INFORMATION:
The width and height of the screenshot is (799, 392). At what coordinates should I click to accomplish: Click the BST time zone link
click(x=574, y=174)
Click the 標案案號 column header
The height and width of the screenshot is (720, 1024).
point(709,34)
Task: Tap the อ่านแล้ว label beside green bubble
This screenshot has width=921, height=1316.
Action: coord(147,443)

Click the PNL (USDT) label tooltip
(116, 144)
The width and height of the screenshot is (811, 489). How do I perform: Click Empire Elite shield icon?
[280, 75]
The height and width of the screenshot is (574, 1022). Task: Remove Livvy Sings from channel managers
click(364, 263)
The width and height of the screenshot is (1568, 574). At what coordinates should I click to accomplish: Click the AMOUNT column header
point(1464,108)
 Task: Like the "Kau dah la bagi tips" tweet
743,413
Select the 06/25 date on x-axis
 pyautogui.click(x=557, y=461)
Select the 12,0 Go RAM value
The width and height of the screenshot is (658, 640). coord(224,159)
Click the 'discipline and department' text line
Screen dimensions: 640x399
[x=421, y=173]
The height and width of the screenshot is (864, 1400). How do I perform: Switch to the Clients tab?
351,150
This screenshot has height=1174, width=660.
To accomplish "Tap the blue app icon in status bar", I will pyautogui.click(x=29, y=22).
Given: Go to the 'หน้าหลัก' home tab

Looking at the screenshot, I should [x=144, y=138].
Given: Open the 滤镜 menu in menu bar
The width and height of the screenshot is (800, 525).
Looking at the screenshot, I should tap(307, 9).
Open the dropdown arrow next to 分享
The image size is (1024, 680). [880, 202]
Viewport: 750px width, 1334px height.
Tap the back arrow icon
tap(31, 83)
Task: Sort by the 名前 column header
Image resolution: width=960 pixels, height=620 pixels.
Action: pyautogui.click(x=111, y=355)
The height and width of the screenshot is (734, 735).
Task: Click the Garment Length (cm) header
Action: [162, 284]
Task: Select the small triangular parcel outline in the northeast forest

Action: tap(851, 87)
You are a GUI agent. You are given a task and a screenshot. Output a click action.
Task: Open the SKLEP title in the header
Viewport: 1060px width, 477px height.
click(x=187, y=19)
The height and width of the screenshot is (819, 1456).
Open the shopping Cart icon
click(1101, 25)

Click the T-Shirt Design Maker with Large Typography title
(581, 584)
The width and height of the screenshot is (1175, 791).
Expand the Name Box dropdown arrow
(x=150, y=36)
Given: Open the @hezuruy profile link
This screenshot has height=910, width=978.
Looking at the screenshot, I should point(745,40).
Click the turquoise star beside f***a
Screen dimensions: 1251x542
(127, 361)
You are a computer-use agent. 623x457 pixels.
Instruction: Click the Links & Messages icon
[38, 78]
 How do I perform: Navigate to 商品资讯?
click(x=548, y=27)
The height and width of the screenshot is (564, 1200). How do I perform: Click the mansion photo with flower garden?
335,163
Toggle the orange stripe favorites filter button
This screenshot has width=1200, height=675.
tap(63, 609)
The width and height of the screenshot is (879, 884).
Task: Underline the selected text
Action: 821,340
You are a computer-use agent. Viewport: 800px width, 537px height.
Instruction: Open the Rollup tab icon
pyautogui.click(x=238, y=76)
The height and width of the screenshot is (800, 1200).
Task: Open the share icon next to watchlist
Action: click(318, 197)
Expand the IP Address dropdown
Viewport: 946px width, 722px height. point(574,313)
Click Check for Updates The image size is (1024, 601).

WHAT TO PRODUCE: Wherever the word "agent" occurs in the data above, copy the line it sits in.

RESPONSE AREA:
You are a GUI agent. You are given a task and a screenshot. Output a click action.
You are a computer-use agent. 623x457 pixels.
You are a computer-use agent. Viewport: 800px width, 537px height.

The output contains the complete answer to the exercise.